### EXERCISE PROMPT
Across the data below, how many lines have the word "click" in them? Give the number and nothing else.

### SUPPLIED RECORDS
*** Block opens ***

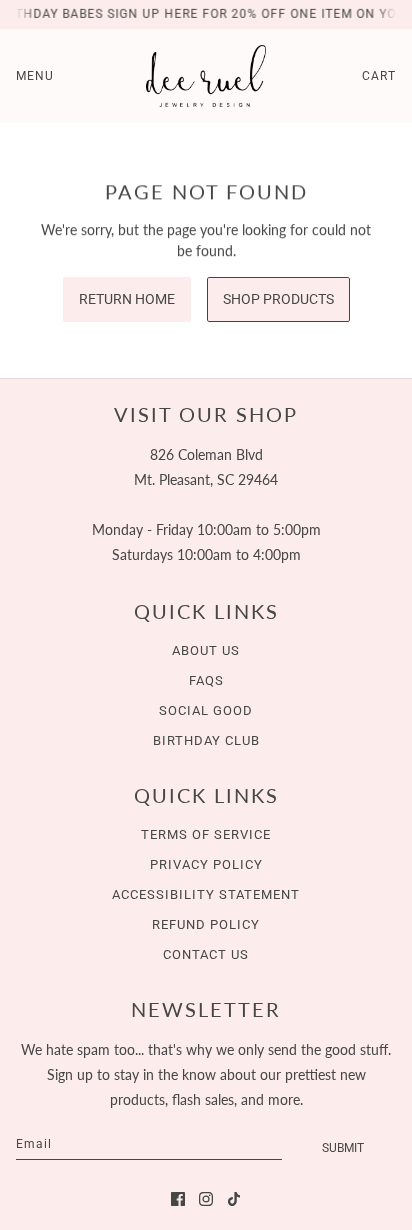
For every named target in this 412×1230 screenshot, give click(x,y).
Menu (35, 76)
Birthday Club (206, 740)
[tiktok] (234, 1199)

*** Block closes ***
*** Block opens ***

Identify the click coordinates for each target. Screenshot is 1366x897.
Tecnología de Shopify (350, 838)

*** Block closes ***

### WORKED SOLUTION
2